Desensitization shortens the high-quantal-content endplate current time course in frog muscle with intact cholinesterase.

摘要

1. The desensitization induced by bath-applied carbachol or acetylcholine (ACh) and potentiated by proadifen (SKF 525A) was studied in the frog sartorius with intact synaptic acetylcholinesterase (AChE). 2. The reduction in the density and number of postsynaptic receptors produced by desensitization lowered the amplitude of the endplate currents (EPCs) and shortened the EPC decay when the quantal content (m) of the EPC was about 170 and when multiple release of quanta at single active zones was highly probably.
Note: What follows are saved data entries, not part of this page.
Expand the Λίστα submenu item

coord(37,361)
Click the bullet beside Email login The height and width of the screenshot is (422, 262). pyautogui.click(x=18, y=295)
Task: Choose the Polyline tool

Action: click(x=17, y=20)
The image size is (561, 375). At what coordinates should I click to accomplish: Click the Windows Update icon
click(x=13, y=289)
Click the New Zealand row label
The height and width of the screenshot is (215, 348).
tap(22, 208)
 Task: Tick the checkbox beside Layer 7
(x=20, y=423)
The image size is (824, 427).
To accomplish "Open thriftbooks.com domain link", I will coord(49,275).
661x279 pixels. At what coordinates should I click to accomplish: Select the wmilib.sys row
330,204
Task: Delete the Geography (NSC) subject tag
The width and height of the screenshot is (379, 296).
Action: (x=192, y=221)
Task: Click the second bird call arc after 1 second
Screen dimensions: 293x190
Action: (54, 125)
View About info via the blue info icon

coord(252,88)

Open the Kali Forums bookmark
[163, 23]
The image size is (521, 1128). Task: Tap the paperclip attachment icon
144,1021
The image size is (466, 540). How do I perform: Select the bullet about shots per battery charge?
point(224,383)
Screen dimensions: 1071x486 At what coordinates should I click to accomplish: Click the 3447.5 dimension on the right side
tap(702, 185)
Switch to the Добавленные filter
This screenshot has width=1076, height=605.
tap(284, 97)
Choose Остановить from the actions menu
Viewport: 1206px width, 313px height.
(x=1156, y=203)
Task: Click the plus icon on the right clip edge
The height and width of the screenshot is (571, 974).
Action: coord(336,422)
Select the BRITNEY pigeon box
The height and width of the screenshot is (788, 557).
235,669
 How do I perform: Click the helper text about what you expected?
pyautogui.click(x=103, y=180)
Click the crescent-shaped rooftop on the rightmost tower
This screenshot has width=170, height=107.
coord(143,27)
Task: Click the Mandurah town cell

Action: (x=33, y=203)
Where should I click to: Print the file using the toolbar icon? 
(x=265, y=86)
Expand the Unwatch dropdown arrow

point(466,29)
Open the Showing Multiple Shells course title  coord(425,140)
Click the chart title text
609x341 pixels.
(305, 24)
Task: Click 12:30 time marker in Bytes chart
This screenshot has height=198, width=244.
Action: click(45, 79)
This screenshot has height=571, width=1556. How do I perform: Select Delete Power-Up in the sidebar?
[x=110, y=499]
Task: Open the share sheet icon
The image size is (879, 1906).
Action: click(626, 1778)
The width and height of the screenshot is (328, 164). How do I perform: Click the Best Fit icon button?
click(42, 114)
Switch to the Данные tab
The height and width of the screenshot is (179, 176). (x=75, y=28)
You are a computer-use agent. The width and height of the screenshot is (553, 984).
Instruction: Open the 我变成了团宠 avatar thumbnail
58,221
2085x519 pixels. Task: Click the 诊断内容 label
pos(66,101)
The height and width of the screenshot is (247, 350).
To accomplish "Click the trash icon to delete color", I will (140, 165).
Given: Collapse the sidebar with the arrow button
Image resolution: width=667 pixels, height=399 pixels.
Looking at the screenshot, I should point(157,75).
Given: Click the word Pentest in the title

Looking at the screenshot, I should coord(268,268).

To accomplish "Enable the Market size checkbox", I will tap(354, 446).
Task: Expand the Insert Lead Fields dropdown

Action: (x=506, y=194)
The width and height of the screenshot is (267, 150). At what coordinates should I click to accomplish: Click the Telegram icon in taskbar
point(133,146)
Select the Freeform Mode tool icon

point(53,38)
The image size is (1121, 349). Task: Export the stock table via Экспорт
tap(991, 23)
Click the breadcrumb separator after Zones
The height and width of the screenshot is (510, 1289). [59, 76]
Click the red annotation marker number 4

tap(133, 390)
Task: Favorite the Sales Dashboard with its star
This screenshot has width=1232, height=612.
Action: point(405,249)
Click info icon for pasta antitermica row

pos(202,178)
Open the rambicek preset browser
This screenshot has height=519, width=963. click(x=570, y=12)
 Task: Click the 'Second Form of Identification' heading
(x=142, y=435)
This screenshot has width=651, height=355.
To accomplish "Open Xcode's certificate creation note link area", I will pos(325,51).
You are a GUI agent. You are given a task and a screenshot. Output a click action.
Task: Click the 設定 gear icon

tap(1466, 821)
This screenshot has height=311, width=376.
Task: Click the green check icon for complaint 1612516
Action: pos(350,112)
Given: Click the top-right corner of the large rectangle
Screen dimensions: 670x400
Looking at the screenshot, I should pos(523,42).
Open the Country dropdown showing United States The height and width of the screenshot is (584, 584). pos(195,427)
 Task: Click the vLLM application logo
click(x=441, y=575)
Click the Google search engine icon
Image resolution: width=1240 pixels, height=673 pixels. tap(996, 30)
The shortening of high-quantal-content EPCs persisted for at least 15 min after the wash-out of agonists, at a time when the amplitude had recovered fully. 3. The decay times of the low-quantal-content EPCs recorded from preparations pretreated with 5 mM Mg2+ (m approximately 70) and single-quantum miniature endplate currents (MEPCs) were not affected by carbachol, ACh or proadifen. 4. The desensitization of ACh receptors potentiated by proadifen, prevented completely the 6- to 8-fold prolongation of EPC which was induced by neostigmine inhibition of synaptic AChE. 5. It is assumed that high-quantal-content EPCs increase the incidence of multiple quanta release at single active zones and the probability of repetitive binding of ACh molecules which leads to EPC prolongation. The shortening which persists after complete recovery of the amplitude during wash-out of the exogenous agonist is probably due to 'trapping' of ACh molecules onto rapidly desensitized receptors and the reduced density of functional AChRs during the quantum action.